Мы вышли из кабинета и направились к лестнице. В вестибюле дежурный офицер уже не листал журнал. Он склонился над рапортом, но его цепкий взгляд сразу же скользнул по нам, стоило ему только услышать наши шаги. Серый кивнул в сторону выхода:
— Пойдёмте. Я отвезу вас обратно.
Дорога в аэроклуб была такой же молчаливой, как и путь на Лубянку. Серый вёл машину аккуратно, как хирург на операции: точные движения, никаких резких торможений. Крутов смотрел в окно, сжимая папку с документами о награждении. Я же перебирал в голове детали: «10 января… Через две недели. Надо закончить с делами, которых не сказать, чтобы много, но всё равно хватает, встретиться с Катей, попрощаться с Володей и Ваней, беседа с матерью…»
Из мыслей я вынырнул только тогда, когда мы внезапно остановились. Я выглянул в окно и увидел знакомые ворота. Мы с Павлом Алексеевичем поблагодарили Серого и уже собрались выбраться из машины, как он, не выключая двигатель, обернулся ко мне и проговорил:
— Орден — не щит, Громов. В Каче начнётся настоящая война. Вы станете живой легендой. А легендам либо подражают, либо их уничтожают.
— Это совет или угроза? — уточнил я, придерживая дверь.
— Констатация факта. — Его губы дрогнули в подобии улыбки. — Я видел, как героев ломали за год. Не дайте им вашу силу превратить в мишень.

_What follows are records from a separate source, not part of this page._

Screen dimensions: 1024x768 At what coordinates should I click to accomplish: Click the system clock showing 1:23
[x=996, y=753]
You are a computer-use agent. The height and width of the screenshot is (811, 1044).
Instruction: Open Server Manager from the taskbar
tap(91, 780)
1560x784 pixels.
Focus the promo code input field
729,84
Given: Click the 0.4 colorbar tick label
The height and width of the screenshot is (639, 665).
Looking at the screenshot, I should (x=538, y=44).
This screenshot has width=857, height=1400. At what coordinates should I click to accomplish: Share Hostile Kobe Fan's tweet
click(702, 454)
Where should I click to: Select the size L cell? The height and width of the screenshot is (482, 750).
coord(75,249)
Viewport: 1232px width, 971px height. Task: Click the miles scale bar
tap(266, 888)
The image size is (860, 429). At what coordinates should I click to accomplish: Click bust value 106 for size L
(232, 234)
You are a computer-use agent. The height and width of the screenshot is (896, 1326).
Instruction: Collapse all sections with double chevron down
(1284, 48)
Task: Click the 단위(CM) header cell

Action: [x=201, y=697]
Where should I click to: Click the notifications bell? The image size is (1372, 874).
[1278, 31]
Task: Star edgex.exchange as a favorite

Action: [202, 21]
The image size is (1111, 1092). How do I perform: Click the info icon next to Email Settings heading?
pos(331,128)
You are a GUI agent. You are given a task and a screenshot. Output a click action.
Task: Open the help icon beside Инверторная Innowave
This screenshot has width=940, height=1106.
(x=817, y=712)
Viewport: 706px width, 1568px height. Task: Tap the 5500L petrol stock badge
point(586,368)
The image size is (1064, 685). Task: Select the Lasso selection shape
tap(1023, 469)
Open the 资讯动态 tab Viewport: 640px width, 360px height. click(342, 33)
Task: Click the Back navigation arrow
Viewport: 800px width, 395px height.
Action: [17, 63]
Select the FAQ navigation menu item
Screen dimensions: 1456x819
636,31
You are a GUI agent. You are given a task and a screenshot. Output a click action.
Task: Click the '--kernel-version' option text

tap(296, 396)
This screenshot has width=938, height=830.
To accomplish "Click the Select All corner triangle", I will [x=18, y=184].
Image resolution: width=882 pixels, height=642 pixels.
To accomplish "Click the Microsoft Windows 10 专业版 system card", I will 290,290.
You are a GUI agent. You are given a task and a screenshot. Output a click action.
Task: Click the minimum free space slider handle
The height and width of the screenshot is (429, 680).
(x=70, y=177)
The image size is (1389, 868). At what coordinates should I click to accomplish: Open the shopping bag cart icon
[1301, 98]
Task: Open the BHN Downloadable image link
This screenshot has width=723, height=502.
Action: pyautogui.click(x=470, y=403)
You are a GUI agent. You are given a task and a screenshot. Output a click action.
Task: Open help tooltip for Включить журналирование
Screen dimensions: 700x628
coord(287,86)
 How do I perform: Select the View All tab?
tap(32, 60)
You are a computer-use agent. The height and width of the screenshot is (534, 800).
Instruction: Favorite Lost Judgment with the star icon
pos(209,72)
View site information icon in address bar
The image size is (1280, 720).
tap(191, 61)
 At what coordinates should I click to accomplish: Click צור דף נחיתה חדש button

При слове «легенда», в голове застучали обрывки фраз из «Пионерской правды»: «скромность украшает героя», «не зазнавайся». Я живо представил, как буду на комсомольских собраниях говорить: «Да я просто выполнил долг». Но глаза курсантов из Качи всё равно будут видеть во мне не товарища, а вывеску — гладкую, отполированную пропагандой, как эти мраморные ступени Лубянки. Точнее, видели бы, если бы я им это позволил.
— И не собирался, — ответил я серьёзно и посмотрел в окно. — Благодарю за совет, Александр Арнольдович.
Попрощавшись, мы выбрались из салона автомобиля пошли к зданию аэроклуба. На крыльце Крутов внезапно остановился. Он втянул носом морозный воздух, будто пытался протрезветь, потом обернулся:
— Твоя мечта стала ближе, Сергей. Жаль, что так быстро… — Он отечески потрепал меня по плечу.
— В гости буду приезжать, — улыбнулся я.
— Договорились, — Крутов тихонько рассмеялся, но тут же нахмурился. — А ведь он прав. — Он кивнул на удаляющуюся «Волгу». — В Каче тебя ждут не только самолёты.